Maybe with syntax like cache_scopes :cached_method_name => :scope_name.
For example:

cache_scopes :top_level => :find_top_level

Well here’s the code that does that:

Suggestions for improvement are encouraged, which is easily done with GitHub’s new gist.

Enjoy and have fun caching!

Tom-Eric said on 08/08 at 03:24 AM

Does chaining of named scopes still works when you use caching?

Brian Landau said on 08/08 at 10:44 AM

In my quick testing of this it does still work if you chain items after the cache name:

Category.top_level.other_scope

But important to note is this will still make a call to the database, it will not take advantage of the cache. Of course the actual scope, in this case find_top_level is unchanged and so you can still do any chaining with that, which also of course won’t use the cache.

As a final note though if you’re needing to do much chaining, caching in this way may not be best for your particular situation. The idea of the cache is if you need to retrieve the exact same result set over and over again, and it rarely changes you shouldn’t have to hit the database.

Lenart Rudel said on 05/25 at 04:15 AM

I’ve been looking for similar solution. I wanted to use Rails.cache instead of class variable. I’ve noticed that caching named_scope does not work! Does anyone else have similar experience?

Here’s the code: http://pastie.org/488836

Adam said on 06/04 at 05:16 PM

I’ve been looking for an elegant way to solve this problem for awhile and you nailed it!  I had a lot of constants defined in various models throughout my app that hit the database to retrieve their values.  Ideally, I just wanted to run these queries once (when the app was initialized) and then have them cached on subsequent calls.  Needless to say, I ran into lots of problems running migrations because the queries would try execute before the tables were created.  Even tried config.after_initialize with no luck.  It was hard to find a ‘best practice’ for handling this type of situation until I came across your blog.

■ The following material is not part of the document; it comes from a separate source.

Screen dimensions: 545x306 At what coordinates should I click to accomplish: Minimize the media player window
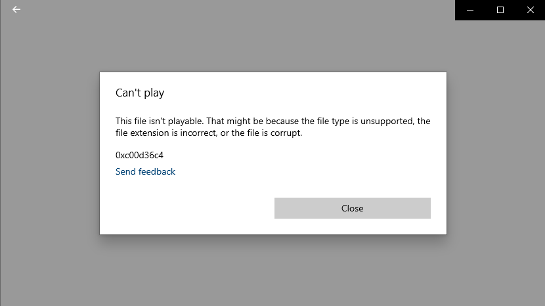pos(470,10)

What’s the best way to use this in my app?  As a plugin or just drop it in /lib?

Thanks!

Andrew Chase said on 06/05 at 12:27 PM

I’ve used a similar approach to this in the past, but as soon as you deploy the app across across multiple mongrels (or whatever other app container you’re running) the cache invalidation logic fails. One mongrel may receive a save/create/delete that triggers local cache invalidation, but meanwhile all the other instance still think their cache data is legit. I agree that there are times when caching this type of data can be useful, but the data being cached should either never change or a more sophisticated (shared) caching layer should be used (e.g. memcache).

Cheers,
Andrew

Brian Landau said on 06/05 at 01:15 PM

Adam:
Glad, you’ve found this useful. And yes you can just throw drop that gist into your /lib directory.

Andrew:
You’re absolutely correct. If you’re running more than one instance of the app this method will fail. In that case instead of caching to a class variable you would cache to memcache or it’s equivalent.

Adam said on 06/05 at 03:58 PM

Thanks for pointing out the multi-app caching gotcha with this technique.  I’ll be running more than one instance of my app in the future so I’ll probably use memcache.  Your code example definitely helped me figure out how to handle this type of stuff in Rails though!